**INSTRUCTIONS TO FOLLOW**:
Quote the passage on production strategy word for word, in full.

**SELECTION**:
□ □ □ □ □ □ □

Organizations need to create production strategies as they attempt to acquire financial and non-financial resources essential for the long-term progress of the organization. For example, the Toyota Company has its production units. The company has also entered into a partnership with organizations in different parts of the world. The company realizes the need to acquire financial resources to meet production-related objectives. The company aims to achieve objectives such as low-cost leadership and differentiation (Pearson, 2014).
An organization needs to analyze its capabilities to deliver goods demanded by the market. In the process, the company needs to analyze aspects such as labor laws and the pattern of production. For instance, the company may decide to outsource its products depending on the ability of the subcontractor to maintain the quality of the product (Pearson, 2014).
The production strategy depends on the factors such as the location of production units and market demands. The distance between the factory and the market is an important factor that can decide production strategy. Selection of the production location is also imperative, as different locations have diverse advantages and disadvantages. The company needs to select the most appropriate production location after surveying various regions. Centralized production enables the organization to monitor the transport cost. The company also benefits from decentralized production, as it is suitable to implement a diversification strategy (Pearson, 2014).
Organizations may concentrate on low-cost leadership and differentiation. Low-cost leadership involves large-scale production. This strategy aims to enhance the efficiency of the organization. On the other hand, a differentiation strategy can be expensive, as it is skill-based. At the same time, this method is known for its flexibility, as it is useful to face global business challenges. Low-cost leadership is efficient and cost-effective, but it may not be effective in enhancing the skills of the organization. Location plays an important role in enhancing the productivity and profitability of organizations, as any region has various advantages (Pearson, 2014).
The organization needs an effective purchase strategy. Firms need to purchase raw materials needed for the production of commodities. In addition, they also agree with other firms to obtain their cooperation for the production and distribution processes. The company can decide to buy commodities from other firms. In a few situations, companies benefit from this strategy. For instance, an organization lacks a competitive advantage in a product. In such a case, it makes sense to buy from companies, which specialize in the product (Pearson, 2014).

□ □ □ □ □ □ □

**Collected data**:
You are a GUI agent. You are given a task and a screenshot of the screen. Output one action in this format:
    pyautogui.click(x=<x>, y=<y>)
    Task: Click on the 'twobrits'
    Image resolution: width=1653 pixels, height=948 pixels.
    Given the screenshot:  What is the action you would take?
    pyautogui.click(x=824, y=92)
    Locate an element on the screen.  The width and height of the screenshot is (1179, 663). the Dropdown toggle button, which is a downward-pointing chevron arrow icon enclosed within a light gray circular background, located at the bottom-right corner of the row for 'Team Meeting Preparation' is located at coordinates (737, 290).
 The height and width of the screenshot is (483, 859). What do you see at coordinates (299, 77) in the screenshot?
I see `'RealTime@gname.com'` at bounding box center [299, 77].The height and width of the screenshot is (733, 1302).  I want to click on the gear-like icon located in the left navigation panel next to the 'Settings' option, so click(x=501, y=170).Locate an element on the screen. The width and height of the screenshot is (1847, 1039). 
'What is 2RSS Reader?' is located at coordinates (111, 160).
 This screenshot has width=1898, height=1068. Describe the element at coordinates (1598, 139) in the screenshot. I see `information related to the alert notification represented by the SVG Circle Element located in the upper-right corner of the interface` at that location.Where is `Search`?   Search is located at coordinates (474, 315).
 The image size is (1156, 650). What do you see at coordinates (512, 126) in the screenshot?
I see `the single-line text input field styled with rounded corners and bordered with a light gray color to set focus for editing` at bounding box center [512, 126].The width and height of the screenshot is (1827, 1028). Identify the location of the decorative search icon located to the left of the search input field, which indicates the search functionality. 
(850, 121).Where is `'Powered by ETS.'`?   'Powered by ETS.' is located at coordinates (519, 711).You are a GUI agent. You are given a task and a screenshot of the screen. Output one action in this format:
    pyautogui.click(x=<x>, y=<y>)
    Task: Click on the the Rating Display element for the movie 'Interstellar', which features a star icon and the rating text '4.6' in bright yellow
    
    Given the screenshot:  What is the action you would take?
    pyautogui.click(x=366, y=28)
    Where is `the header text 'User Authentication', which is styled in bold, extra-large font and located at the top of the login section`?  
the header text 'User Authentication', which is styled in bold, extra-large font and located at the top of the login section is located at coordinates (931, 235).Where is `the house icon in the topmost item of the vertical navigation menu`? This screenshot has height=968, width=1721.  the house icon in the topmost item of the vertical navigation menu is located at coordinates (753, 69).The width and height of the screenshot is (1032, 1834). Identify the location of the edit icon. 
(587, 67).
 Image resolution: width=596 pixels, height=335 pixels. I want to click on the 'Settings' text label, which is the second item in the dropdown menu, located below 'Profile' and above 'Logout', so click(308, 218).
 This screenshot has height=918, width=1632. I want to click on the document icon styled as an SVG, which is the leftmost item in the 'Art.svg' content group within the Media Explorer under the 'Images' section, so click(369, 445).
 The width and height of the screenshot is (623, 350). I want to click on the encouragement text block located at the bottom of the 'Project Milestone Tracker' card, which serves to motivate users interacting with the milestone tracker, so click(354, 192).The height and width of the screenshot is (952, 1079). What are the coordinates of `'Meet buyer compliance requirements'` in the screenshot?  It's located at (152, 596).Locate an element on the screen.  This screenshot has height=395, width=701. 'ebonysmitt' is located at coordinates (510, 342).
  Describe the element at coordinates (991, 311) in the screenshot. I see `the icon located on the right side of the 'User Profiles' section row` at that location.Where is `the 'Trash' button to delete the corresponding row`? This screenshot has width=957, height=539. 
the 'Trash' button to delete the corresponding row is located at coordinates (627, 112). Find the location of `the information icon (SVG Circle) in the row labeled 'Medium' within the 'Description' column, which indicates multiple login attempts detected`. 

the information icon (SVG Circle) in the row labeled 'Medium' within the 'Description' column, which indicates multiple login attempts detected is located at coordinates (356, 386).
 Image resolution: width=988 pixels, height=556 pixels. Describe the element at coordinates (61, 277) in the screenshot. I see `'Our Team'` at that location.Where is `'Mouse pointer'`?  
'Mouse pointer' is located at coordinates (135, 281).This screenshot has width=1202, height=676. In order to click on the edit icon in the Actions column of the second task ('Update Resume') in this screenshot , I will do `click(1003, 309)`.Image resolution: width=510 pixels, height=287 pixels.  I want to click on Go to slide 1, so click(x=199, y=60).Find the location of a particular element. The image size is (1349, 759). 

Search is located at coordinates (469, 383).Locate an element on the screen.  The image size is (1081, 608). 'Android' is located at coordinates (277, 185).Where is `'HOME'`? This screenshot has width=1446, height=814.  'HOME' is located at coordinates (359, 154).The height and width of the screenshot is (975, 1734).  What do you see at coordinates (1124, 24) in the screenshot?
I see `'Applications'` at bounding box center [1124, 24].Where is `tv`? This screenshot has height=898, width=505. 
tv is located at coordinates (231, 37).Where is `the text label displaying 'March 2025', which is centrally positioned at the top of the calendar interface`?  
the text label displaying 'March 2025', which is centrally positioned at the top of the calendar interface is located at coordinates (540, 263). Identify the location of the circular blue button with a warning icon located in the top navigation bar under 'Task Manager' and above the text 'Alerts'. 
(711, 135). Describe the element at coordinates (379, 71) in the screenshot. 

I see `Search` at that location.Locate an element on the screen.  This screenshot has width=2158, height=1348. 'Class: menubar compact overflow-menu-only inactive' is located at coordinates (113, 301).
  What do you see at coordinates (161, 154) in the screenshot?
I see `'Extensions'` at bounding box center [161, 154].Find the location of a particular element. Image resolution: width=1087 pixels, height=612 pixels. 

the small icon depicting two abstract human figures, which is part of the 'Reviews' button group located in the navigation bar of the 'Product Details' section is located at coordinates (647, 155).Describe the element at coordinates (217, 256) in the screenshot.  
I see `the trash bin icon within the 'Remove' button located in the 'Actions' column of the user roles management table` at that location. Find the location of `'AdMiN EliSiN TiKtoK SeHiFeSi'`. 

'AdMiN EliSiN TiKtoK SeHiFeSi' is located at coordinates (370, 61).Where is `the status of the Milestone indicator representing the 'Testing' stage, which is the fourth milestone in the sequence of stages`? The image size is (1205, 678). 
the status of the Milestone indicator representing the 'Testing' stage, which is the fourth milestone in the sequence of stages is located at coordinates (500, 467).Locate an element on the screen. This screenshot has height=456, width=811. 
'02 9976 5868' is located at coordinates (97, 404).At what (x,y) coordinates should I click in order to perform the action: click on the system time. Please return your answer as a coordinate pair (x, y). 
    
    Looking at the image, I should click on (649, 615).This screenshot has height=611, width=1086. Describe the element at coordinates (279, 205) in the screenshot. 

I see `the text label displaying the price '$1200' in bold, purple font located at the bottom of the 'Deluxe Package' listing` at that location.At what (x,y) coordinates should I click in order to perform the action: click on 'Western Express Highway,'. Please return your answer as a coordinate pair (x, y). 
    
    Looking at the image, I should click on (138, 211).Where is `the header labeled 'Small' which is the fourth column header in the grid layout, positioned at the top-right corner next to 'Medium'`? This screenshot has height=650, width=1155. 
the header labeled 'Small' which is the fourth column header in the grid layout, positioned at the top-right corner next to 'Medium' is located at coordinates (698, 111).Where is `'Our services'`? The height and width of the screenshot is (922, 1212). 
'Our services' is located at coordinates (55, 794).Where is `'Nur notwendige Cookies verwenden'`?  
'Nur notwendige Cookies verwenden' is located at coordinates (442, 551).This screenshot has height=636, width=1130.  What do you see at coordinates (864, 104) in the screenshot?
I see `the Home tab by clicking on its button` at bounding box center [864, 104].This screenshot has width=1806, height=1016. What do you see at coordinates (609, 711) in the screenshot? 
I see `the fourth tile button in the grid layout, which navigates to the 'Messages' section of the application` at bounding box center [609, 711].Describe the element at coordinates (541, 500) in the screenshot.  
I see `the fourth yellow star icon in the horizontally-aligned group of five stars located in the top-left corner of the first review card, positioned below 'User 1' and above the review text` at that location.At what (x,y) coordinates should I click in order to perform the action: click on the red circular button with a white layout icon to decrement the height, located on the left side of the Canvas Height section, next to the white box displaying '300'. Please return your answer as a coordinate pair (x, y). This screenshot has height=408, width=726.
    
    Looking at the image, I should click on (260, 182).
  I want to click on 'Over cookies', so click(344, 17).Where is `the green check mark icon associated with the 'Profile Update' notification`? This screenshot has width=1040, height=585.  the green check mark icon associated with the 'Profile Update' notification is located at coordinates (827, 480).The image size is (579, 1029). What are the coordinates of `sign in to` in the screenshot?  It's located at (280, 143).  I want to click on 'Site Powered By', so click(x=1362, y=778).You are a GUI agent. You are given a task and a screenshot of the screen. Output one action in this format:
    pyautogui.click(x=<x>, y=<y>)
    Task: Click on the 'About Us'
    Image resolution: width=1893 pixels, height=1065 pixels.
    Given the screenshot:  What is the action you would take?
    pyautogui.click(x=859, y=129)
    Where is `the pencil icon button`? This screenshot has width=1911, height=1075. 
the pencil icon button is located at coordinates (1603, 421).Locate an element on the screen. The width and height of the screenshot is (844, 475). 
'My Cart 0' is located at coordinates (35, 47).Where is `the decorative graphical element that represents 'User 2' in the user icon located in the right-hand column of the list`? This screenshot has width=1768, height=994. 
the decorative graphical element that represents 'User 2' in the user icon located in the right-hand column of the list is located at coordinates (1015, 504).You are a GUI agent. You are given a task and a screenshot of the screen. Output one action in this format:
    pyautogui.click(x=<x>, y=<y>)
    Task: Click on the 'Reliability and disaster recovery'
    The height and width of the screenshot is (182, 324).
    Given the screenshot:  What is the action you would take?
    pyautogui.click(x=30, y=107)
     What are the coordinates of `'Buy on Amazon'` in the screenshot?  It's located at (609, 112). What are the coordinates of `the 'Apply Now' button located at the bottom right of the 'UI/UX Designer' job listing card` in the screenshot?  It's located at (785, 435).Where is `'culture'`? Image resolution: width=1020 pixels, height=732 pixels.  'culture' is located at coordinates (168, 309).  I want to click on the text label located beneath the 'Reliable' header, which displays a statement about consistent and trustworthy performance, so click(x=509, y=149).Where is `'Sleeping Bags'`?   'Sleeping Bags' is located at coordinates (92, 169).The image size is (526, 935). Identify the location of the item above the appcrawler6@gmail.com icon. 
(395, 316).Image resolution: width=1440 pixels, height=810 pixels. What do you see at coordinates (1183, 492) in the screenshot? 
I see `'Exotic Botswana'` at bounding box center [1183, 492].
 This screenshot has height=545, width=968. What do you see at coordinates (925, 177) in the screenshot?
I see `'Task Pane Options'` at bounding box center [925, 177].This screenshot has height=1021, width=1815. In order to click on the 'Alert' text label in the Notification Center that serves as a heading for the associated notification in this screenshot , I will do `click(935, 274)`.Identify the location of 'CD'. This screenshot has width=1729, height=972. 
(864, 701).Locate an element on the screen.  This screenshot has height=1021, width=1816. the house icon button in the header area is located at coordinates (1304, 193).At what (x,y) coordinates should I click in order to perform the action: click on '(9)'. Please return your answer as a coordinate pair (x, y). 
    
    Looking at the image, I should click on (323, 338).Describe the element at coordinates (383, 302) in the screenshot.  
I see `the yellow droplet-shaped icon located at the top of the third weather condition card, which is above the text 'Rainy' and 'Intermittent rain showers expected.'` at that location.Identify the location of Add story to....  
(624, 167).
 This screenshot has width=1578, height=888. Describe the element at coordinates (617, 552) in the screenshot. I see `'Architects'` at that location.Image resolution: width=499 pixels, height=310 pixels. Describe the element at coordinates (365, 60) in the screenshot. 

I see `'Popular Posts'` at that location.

□ □ □ □ □ □ □

**ANSWER IN FULL**:
Organizations need to create production strategies as they attempt to acquire financial and non-financial resources essential for the long-term progress of the organization. For example, the Toyota Company has its production units. The company has also entered into a partnership with organizations in different parts of the world. The company realizes the need to acquire financial resources to meet production-related objectives. The company aims to achieve objectives such as low-cost leadership and differentiation (Pearson, 2014).
An organization needs to analyze its capabilities to deliver goods demanded by the market. In the process, the company needs to analyze aspects such as labor laws and the pattern of production. For instance, the company may decide to outsource its products depending on the ability of the subcontractor to maintain the quality of the product (Pearson, 2014).
The production strategy depends on the factors such as the location of production units and market demands. The distance between the factory and the market is an important factor that can decide production strategy. Selection of the production location is also imperative, as different locations have diverse advantages and disadvantages. The company needs to select the most appropriate production location after surveying various regions. Centralized production enables the organization to monitor the transport cost. The company also benefits from decentralized production, as it is suitable to implement a diversification strategy (Pearson, 2014).
Organizations may concentrate on low-cost leadership and differentiation. Low-cost leadership involves large-scale production. This strategy aims to enhance the efficiency of the organization. On the other hand, a differentiation strategy can be expensive, as it is skill-based. At the same time, this method is known for its flexibility, as it is useful to face global business challenges. Low-cost leadership is efficient and cost-effective, but it may not be effective in enhancing the skills of the organization. Location plays an important role in enhancing the productivity and profitability of organizations, as any region has various advantages (Pearson, 2014).
The organization needs an effective purchase strategy. Firms need to purchase raw materials needed for the production of commodities. In addition, they also agree with other firms to obtain their cooperation for the production and distribution processes. The company can decide to buy commodities from other firms. In a few situations, companies benefit from this strategy. For instance, an organization lacks a competitive advantage in a product. In such a case, it makes sense to buy from companies, which specialize in the product (Pearson, 2014).